Research Your Targets: Key Leaders and Decisionmakers
Early on in your campaign strategy development, you will need to understand the decisionmakers you will be targeting and their interest in and knowledge about Safe Routes to School. Since most Safe Routes to School funding campaigns are legislative in nature, your primary targets will be elected officials. However, often legislators look to the state agency responsible for Safe Routes to School or an appointed state Transportation Commission for guidance about whether a transportation bill is a good idea or not, so you may need to view officials at these agencies as target decisionmakers as well. Understanding the state DOT and state transportation commission’s experience with and opinion of Safe Routes to School will provide insight into whether they may support or oppose your efforts.
- Who are the key legislators you will need to target?

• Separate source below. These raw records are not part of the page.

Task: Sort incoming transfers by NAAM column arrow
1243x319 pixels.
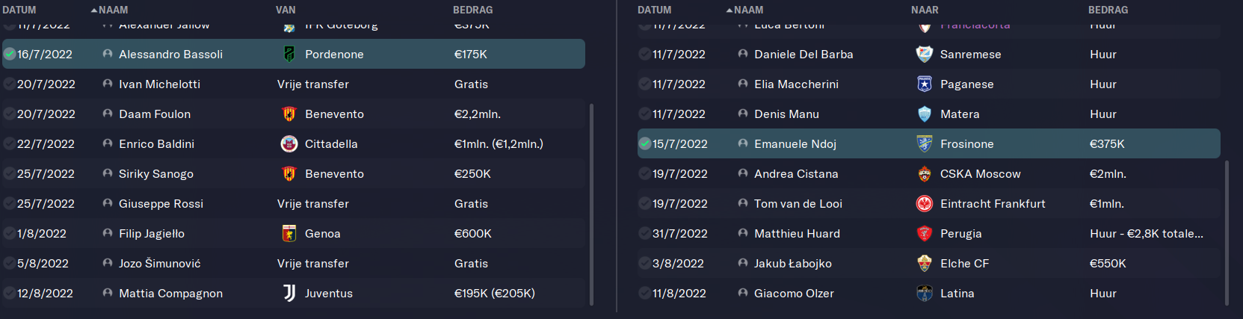Action: click(94, 10)
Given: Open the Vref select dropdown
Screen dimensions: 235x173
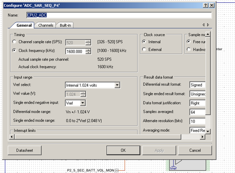Looking at the screenshot, I should 117,85.
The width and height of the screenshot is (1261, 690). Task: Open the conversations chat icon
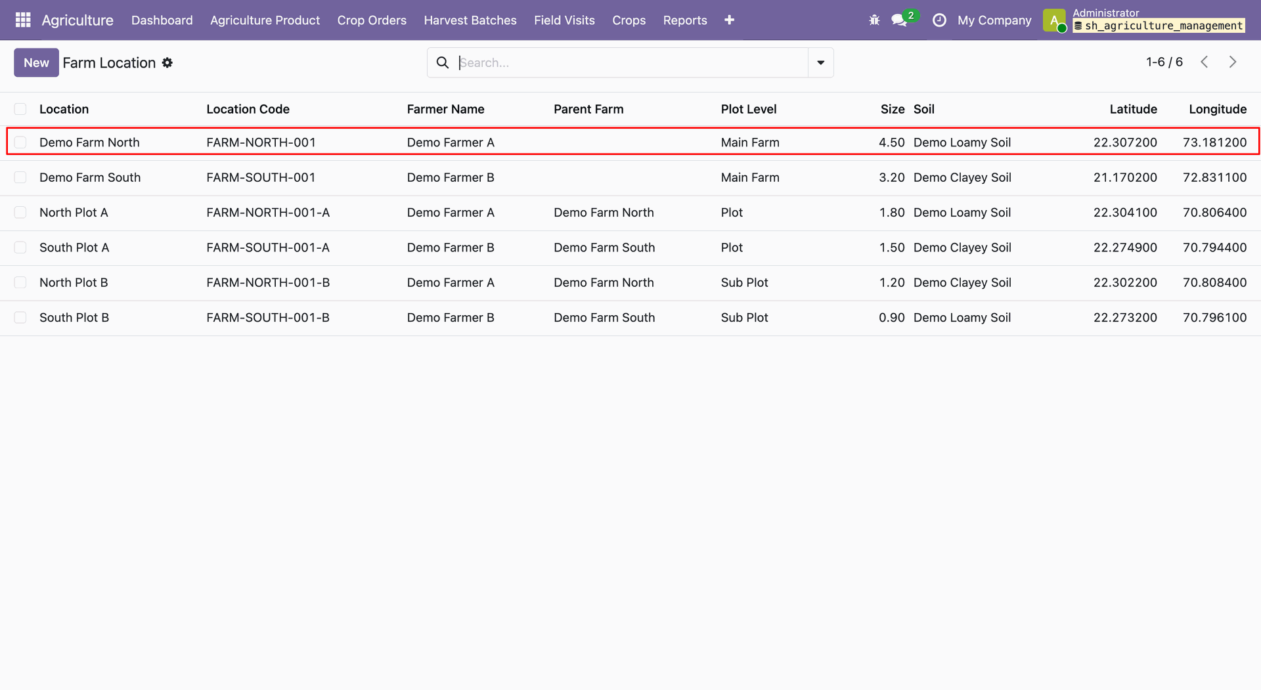coord(899,20)
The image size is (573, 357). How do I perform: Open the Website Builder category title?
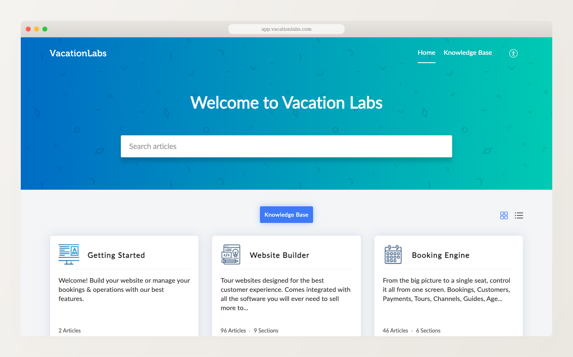(279, 255)
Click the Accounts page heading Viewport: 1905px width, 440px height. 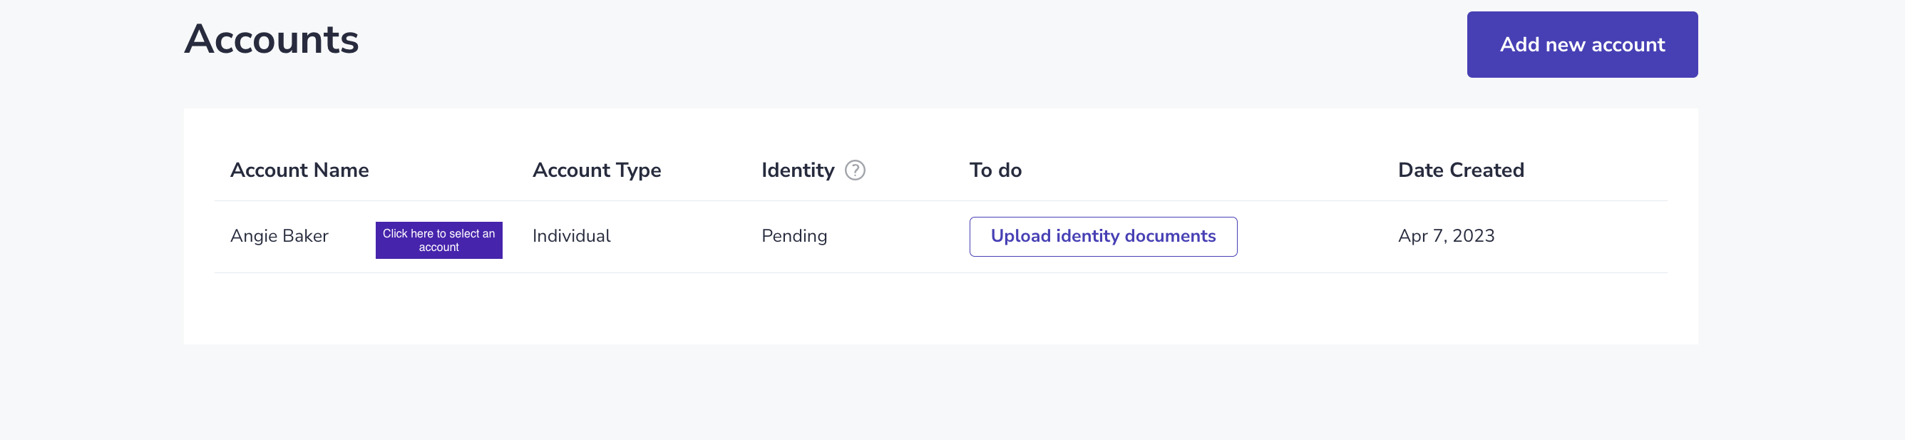[271, 39]
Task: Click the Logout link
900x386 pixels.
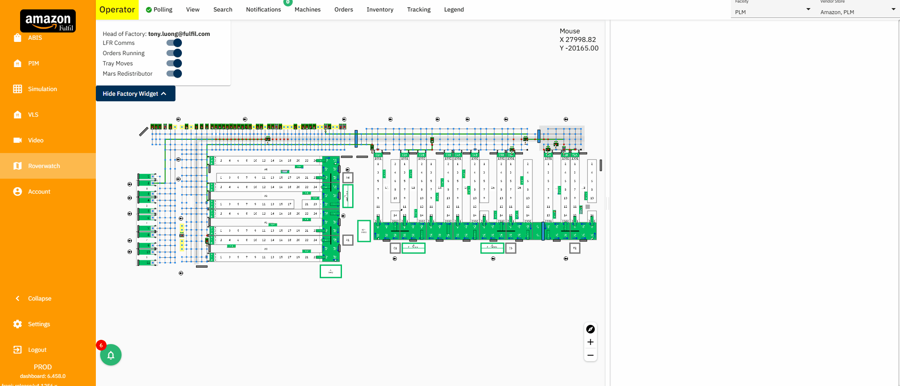Action: (37, 350)
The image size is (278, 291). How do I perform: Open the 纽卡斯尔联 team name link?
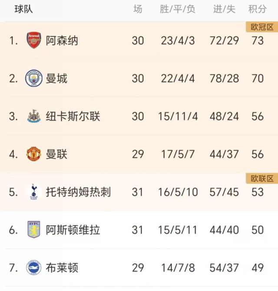pos(73,117)
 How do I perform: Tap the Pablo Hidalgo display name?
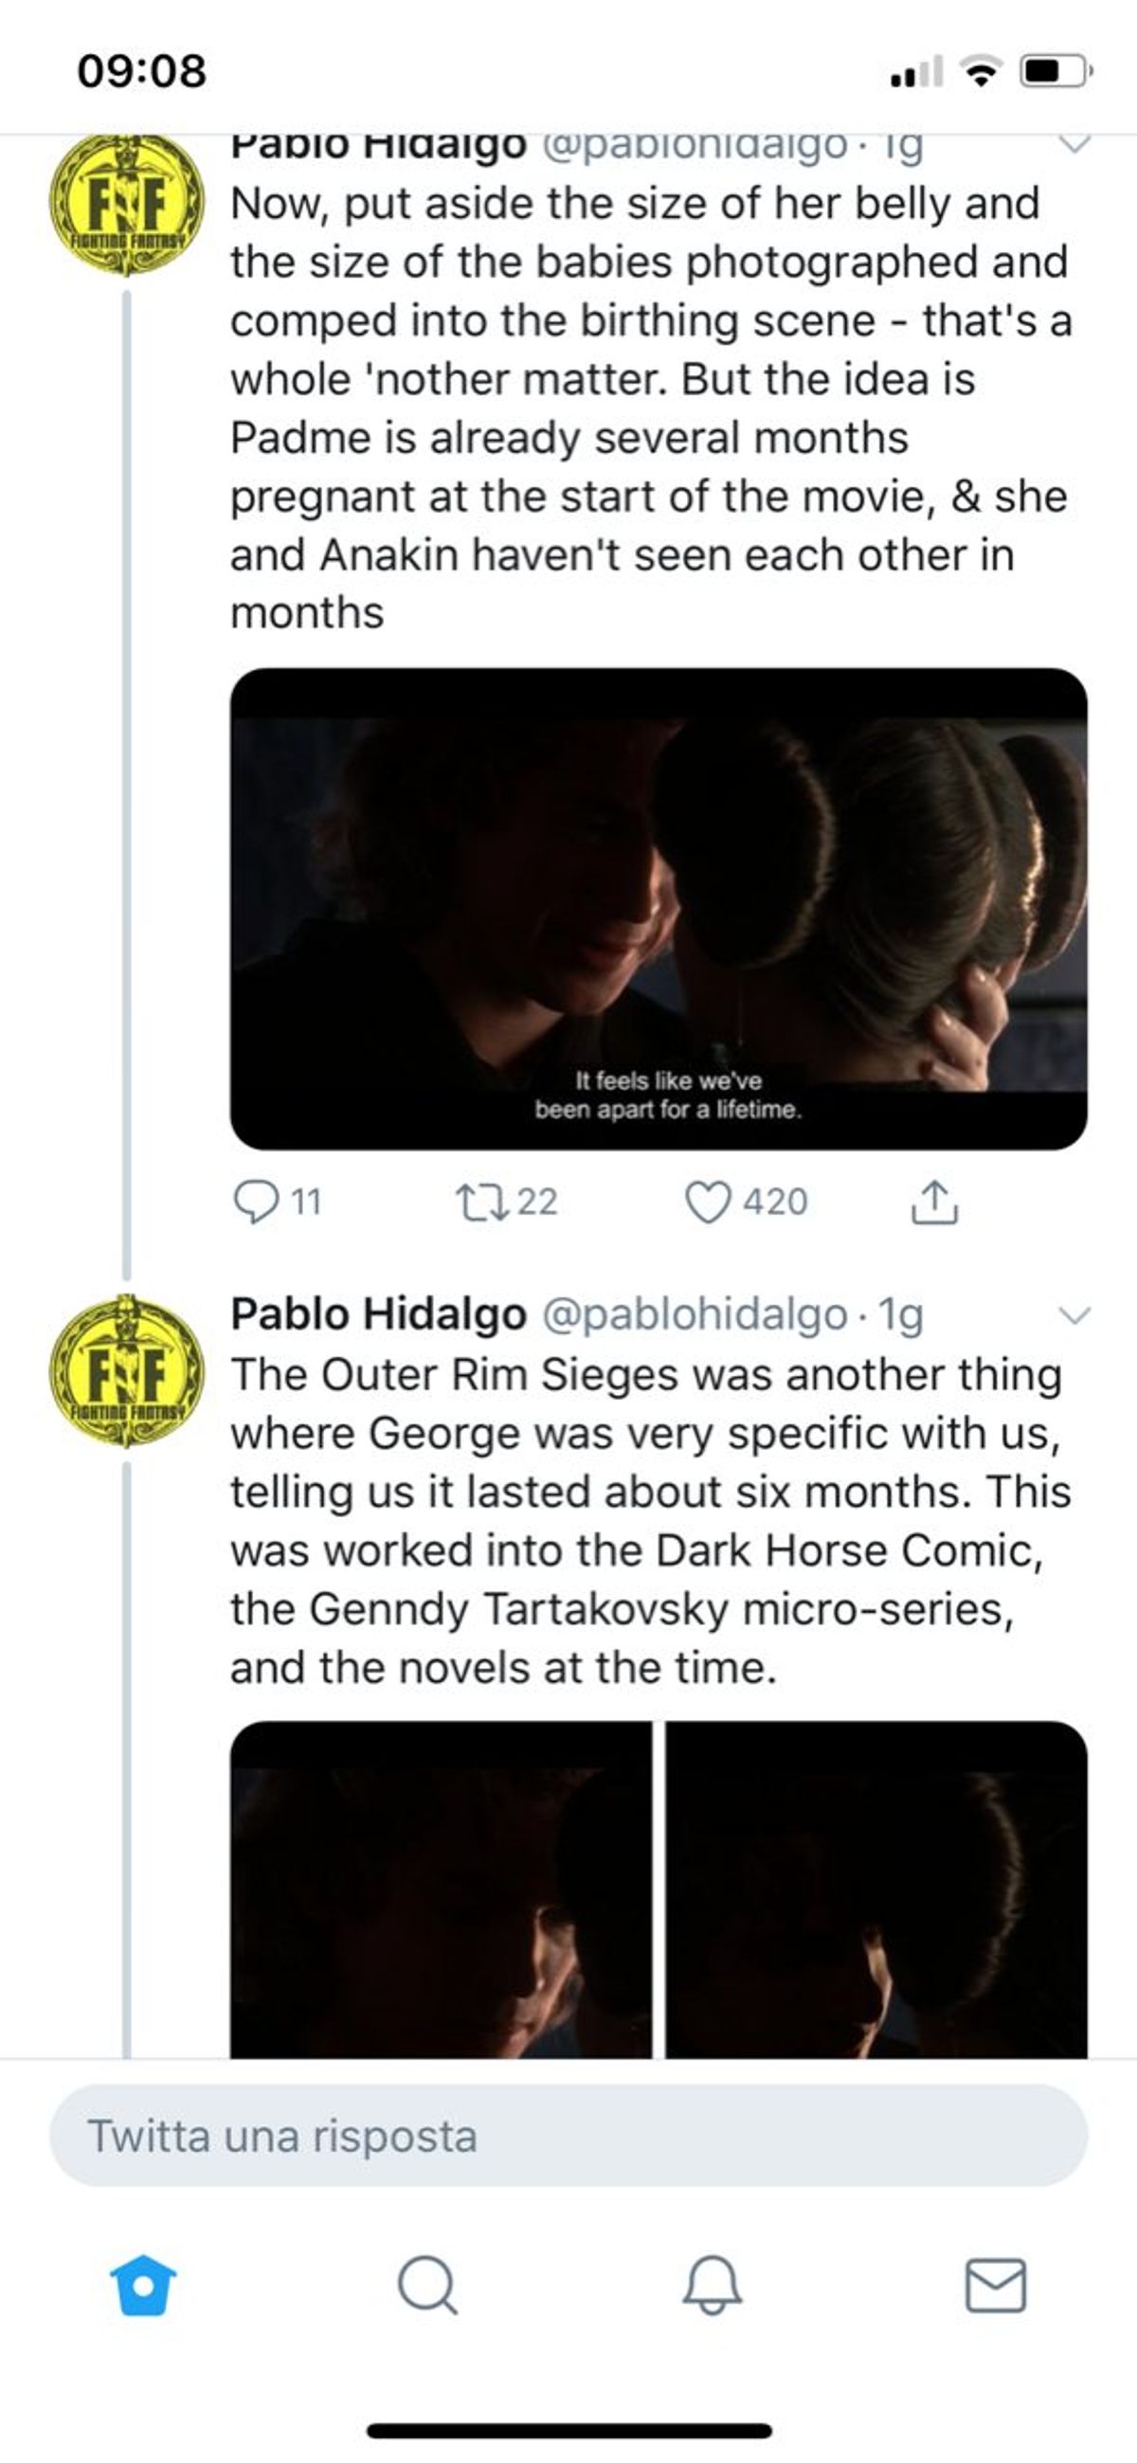(379, 1315)
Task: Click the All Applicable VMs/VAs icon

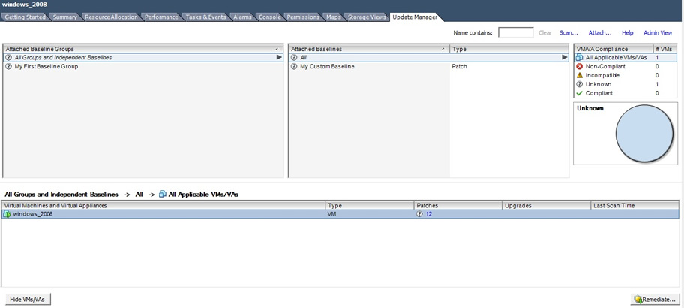Action: tap(579, 57)
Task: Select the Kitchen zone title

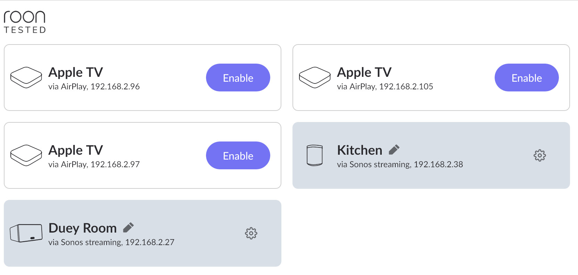Action: click(x=360, y=150)
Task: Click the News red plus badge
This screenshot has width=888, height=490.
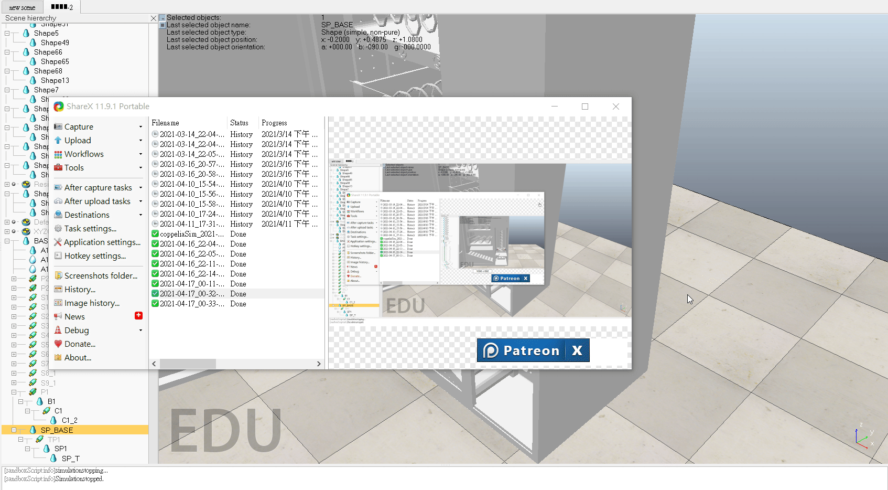Action: click(138, 315)
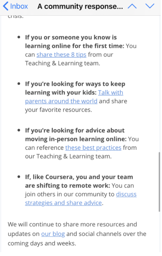Tap the bullet before 'If, like Coursera'
The image size is (162, 256).
pos(19,177)
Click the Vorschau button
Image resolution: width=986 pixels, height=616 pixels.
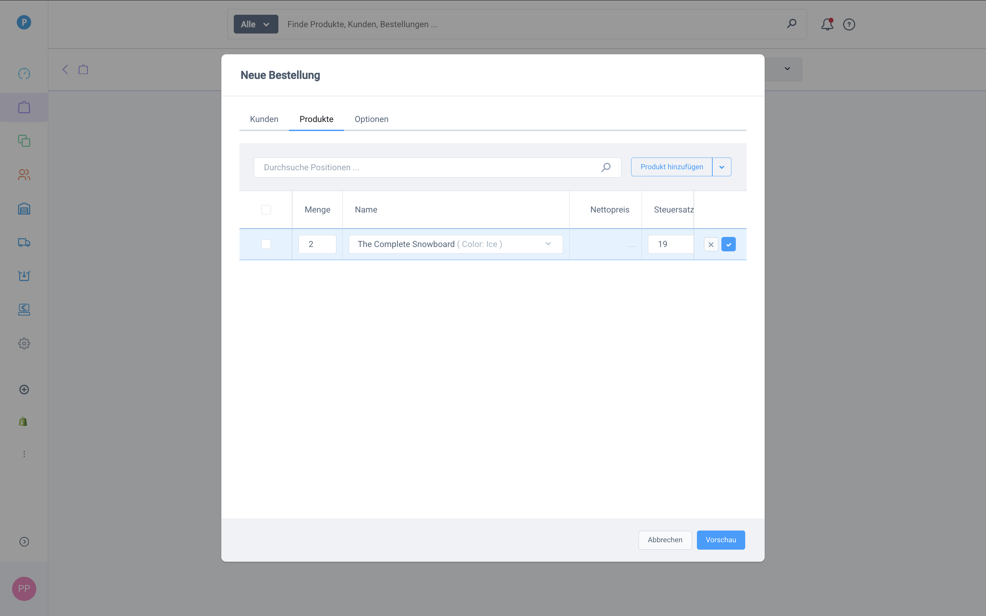(x=720, y=540)
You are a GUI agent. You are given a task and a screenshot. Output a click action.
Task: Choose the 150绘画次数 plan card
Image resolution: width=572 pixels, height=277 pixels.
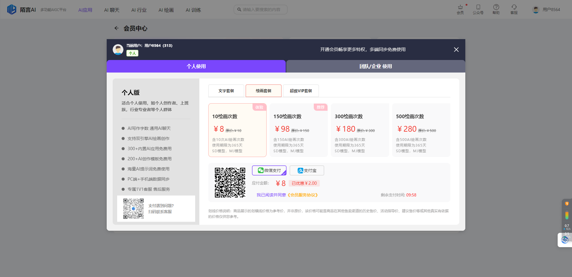298,130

Why it matters: Your first target will be a highly supportive legislator, to introduce and sponsor your bill. Work with your bill sponsor to get a sense of which committee it will be assigned to and to gain any insight on key members of those committees and how best to influence them. Although ultimately the entire legislature will vote on your bill, you’ll want to focus your initial outreach and effort on certain key legislators who have control over when and how your bill moves through the state legislature. Research committee leadership for the committees that may have jurisdiction over Safe Routes to School. In most states, this will be a transportation committee, but education and health committees could also review these bills. Research the leadership in each chamber of the state legislature, as their view of a bill influences how rank and file members of their parties perceive and ultimately vote on bills.
- Does your state DOT leadership support walking, bicycling, and Safe Routes to School?
Why it matters: Usually referred to as DOT commissioner or secretary, the state’s chief executive for transportation often sets the tone for how walking and bicycling projects are funded and prioritized (or not) in a state.
- Does your DOT have staff responsible for bicycle and pedestrian projects? What is this person’s level of receptivity to Safe Routes to School?
Why it matters: While not all states have dedicated Safe Routes to School coordinators, many states have staff responsible for leading bicycle and pedestrian projects. Understanding how this person views Safe Routes to School interacting with existing walking and bicycling efforts can provide clues about how to communicate about the goals and values of Safe Routes to School.
- Does your state have a transportation commission? Is it generally supportive of walking, bicycling, and Safe Routes to School projects?
Why it matters: State transportation commissions are boards of advisors appointed by the governor to serve fixed-length terms to advise the state DOT, governor, and state legislature on matters related to the state’s transportation system. In some states, these are highly influential bodies and it will be imperative to have their buy-in. The powers and responsibilities of these boards vary by state; you can learn more about them on your state DOT website.
How can you most effectively influence these decisionmakers? What motivates an elected or appointed official or agency staff will affect how you frame your message to secure their support. For example, if a legislator has sponsored public health related bills, you will want to emphasize health benefits of Safe Routes to School in reaching out, whereas if they are more active on education issues, you may want to discuss school attendance and academic performance benefits. In addition to legislative histories, it’s important to consider personal interests and life experiences. Legislators who are recreational bicyclists or whose families have been personally affected by traffic violence may be more supportive of a Safe Routes to School bill. Researching campaign donors, board memberships, and hobbies can help you determine who the best messenger might be to influence this decisionmaker.
By researching decisionmakers’ interests and the stakeholders who have influence over them, you will learn how to motivate and sway them. This information is also essential to inform the types of organizations and individuals you will need to recruit as members of your coalition.